Prior to her time at Oregon State, Allison had never been involved in mountain climbing. Indeed, her first climbing experience of any sort involved scaling and rappelling down a fifty-foot Douglas fir tree on campus. Later, during Spring Break of her freshman year, Allison traveled with two friends to Zion National Park, where she learned the basics of rock climbing. By the end of that trip, Allison realized that she wanted to devote her life to climbing. She completed the school year and then dropped out of OSU, taking up odd jobs to pay for climbing gear and to fund expeditions.

After continuing to develop her climbing skills at Smith Rock in central Oregon, Allison scaled her first mountain, Mount Washington, in January 1978. During these early years she climbed frequently with Curt Hare and Chris Mannix, both students at OSU.

In 1980, with Hare, Allison climbed Denali (also known as Mount McKinley) battling two storms along the way and taking eleven days to complete what would normally be a six-day climb. A group of older women climbers kept an eye on her during this trip, and afterwards one of them, Shari Kearney, offered Allison a spot on their forthcoming climb of Ama Dablam in eastern Nepal, scheduled for 1982. Allison joined these women as they became the first females to complete that climb. Not long after, Allison also became the first American woman to reach the top of Pik Communism (now known as Ismoil Somoni Peak) in the Soviet Union.

In 1987 Allison joined a group of friends in their attempt to climb Mount Everest. Working to place the first U.S. woman on Everest's summit, the group was slowed by a massive storm that slowed their progress, forced them to take refuge in a snow cave for five days, and eventually led them to turn around.

The following year, Allison make a second attempt at Everest. This time she joined a different group, the Northwest American Everest Expedition, led by Jim Frush and supported by three Sherpas. Hampered by a shortage of oxygen tanks as they neared the top, members of the group drew numbers to see who would go on to the summit. Allison's luck held out and, on September 29, 1988, she became the first U.S. woman to reach the summit of Mt. Everest.

After climbing Everest, Allison began a career as a motivational speaker focusing on leadership, collaboration, team building, and taking risks. In the meantime, she continued to climb in multiple countries. In 1993 she summited K2, the world's second highest mountain and one of the most difficult and dangerous to climb. That same year, she published her first book, Beyond the Limits, which was followed by Many Mountains to Climb in 1999.

Allison stopped seeking out big mountains after giving birth to her first child, but remains active with rock climbing, white water rafting, kayaking, mountain biking, and traveling with her family.
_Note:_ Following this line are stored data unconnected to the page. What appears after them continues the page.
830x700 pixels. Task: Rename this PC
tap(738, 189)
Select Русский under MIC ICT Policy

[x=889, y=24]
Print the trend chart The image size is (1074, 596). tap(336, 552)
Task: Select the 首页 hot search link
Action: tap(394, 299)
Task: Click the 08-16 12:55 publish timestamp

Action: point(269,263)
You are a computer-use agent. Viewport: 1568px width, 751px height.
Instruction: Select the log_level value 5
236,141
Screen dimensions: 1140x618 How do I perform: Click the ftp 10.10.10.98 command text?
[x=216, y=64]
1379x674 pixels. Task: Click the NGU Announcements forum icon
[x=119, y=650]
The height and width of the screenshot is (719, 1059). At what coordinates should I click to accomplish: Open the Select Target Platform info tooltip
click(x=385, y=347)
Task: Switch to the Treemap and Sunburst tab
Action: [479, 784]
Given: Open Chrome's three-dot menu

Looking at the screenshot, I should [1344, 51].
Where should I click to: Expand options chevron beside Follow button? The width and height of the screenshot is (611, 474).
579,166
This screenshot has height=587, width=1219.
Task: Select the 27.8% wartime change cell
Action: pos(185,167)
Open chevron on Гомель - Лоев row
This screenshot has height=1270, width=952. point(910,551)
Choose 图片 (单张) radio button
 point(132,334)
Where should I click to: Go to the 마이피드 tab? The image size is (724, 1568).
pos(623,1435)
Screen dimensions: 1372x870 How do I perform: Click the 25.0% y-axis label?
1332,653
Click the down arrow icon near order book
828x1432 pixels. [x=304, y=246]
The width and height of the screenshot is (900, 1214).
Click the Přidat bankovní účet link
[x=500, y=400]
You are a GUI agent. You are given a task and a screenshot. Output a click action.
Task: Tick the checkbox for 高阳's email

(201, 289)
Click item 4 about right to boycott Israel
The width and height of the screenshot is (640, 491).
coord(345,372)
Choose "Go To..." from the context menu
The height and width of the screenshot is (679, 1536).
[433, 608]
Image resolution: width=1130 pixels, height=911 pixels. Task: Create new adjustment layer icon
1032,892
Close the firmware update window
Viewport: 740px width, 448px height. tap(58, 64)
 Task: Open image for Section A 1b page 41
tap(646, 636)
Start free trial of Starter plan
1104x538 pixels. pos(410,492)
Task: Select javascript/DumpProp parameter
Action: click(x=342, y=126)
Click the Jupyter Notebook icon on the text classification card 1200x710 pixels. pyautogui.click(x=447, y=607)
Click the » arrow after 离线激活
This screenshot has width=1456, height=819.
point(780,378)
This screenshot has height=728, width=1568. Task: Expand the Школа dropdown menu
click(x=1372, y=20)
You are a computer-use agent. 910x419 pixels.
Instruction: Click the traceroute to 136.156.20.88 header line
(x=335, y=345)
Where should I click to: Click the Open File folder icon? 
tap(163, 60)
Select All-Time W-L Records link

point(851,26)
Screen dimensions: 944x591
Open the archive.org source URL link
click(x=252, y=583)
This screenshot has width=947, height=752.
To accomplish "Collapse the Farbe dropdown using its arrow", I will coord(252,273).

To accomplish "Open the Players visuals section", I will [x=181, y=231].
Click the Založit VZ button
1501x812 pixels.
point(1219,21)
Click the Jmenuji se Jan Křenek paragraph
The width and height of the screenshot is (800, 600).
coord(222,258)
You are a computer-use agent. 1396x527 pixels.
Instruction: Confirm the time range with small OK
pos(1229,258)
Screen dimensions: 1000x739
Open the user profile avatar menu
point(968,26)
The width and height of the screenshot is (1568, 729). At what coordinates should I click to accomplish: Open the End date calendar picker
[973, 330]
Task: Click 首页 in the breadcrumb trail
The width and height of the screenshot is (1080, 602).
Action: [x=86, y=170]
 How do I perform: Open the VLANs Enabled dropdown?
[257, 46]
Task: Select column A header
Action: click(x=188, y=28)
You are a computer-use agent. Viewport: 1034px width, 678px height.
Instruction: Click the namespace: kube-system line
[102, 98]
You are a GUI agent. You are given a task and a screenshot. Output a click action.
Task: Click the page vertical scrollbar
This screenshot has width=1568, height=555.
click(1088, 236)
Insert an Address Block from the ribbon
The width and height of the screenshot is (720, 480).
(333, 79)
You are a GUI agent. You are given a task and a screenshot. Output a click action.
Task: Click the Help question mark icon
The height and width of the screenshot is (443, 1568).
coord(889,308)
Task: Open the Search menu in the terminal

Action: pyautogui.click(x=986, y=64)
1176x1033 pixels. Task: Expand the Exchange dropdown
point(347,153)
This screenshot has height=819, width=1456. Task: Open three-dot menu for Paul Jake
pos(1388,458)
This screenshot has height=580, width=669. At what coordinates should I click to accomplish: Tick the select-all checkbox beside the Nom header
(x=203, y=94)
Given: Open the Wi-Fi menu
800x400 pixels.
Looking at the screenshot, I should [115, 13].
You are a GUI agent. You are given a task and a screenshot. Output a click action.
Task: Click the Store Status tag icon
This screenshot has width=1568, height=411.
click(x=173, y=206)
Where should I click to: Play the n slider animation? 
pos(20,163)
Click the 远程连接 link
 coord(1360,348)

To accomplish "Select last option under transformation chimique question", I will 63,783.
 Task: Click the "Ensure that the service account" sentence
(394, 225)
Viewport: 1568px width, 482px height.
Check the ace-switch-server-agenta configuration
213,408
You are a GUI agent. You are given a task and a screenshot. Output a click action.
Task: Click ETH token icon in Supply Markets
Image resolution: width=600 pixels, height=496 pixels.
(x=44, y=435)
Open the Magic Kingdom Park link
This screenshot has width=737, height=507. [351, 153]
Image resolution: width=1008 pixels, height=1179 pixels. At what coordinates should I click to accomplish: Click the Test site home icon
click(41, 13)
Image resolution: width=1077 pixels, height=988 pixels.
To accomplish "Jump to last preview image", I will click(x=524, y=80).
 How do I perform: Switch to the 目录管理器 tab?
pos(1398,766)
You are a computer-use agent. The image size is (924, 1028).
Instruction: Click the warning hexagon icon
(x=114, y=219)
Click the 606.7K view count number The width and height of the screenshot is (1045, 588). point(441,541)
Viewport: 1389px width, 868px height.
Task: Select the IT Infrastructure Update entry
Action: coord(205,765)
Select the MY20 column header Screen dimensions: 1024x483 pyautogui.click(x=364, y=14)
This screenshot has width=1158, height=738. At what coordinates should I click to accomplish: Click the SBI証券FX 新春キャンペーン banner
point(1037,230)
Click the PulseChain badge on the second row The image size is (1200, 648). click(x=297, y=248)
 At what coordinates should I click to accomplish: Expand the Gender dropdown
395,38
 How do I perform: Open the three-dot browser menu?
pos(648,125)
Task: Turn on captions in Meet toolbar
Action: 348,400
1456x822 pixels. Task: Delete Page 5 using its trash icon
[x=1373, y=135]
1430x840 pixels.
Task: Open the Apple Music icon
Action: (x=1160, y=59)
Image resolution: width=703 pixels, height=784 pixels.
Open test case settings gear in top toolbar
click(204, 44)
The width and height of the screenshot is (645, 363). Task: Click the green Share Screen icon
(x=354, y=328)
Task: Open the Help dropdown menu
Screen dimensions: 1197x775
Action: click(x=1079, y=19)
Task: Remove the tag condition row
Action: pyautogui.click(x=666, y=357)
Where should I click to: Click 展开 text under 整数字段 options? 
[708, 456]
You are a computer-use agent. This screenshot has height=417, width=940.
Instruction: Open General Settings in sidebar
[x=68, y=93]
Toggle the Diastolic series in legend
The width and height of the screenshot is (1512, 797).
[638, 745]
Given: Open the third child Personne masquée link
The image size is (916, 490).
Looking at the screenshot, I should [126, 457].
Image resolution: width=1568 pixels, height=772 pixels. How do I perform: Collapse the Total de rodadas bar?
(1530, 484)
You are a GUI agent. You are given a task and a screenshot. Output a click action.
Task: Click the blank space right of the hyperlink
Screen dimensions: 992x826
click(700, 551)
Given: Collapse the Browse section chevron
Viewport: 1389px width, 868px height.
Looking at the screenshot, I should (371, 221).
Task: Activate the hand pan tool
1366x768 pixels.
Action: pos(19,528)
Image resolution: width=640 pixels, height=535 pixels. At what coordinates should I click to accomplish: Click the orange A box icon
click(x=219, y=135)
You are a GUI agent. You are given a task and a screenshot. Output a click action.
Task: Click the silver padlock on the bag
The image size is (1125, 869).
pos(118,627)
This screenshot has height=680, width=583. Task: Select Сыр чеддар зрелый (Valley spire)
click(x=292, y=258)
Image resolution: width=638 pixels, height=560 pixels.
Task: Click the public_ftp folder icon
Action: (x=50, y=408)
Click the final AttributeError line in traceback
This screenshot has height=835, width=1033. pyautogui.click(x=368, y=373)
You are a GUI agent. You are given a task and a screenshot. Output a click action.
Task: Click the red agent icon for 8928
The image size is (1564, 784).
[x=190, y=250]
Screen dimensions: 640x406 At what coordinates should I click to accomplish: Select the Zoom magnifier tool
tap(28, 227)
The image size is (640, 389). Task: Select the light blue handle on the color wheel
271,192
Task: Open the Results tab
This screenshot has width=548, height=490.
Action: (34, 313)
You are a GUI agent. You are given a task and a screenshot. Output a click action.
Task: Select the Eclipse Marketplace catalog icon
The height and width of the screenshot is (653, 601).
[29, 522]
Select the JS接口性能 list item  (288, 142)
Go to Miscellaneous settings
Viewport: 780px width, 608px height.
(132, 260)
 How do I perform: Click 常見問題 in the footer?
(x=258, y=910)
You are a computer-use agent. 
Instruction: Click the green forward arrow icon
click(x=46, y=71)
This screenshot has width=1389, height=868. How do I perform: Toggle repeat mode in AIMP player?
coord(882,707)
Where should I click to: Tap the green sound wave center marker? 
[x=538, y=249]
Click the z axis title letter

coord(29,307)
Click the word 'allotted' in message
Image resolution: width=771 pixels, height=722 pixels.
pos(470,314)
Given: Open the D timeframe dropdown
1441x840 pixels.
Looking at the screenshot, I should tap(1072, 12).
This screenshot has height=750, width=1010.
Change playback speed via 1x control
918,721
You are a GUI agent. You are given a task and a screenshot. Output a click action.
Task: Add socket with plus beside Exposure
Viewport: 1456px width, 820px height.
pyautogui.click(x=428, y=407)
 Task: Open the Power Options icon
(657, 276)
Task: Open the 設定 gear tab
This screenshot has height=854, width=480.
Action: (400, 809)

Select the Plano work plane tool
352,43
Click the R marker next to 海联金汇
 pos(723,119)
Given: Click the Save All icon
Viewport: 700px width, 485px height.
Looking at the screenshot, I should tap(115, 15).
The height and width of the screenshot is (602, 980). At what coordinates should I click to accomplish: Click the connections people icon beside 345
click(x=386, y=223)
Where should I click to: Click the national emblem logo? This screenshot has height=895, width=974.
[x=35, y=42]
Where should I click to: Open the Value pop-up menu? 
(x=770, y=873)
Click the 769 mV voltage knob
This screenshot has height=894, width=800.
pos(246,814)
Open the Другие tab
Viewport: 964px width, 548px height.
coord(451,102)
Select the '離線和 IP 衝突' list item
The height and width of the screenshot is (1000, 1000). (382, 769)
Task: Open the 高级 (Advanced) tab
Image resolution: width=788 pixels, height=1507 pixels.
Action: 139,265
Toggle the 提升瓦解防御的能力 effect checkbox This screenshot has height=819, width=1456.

In addition to her speaking career, Allison is also the founder of a general contracting company that specializes in the renovation of classic homes in Portland, Oregon, where she lives. She is also co-chair of the Climb for Clean Air/Reach the Summit programs – an Oregon fundraiser for the American Lung Association that trains and guides inexperienced climbers up mountains across the Pacific Northwest.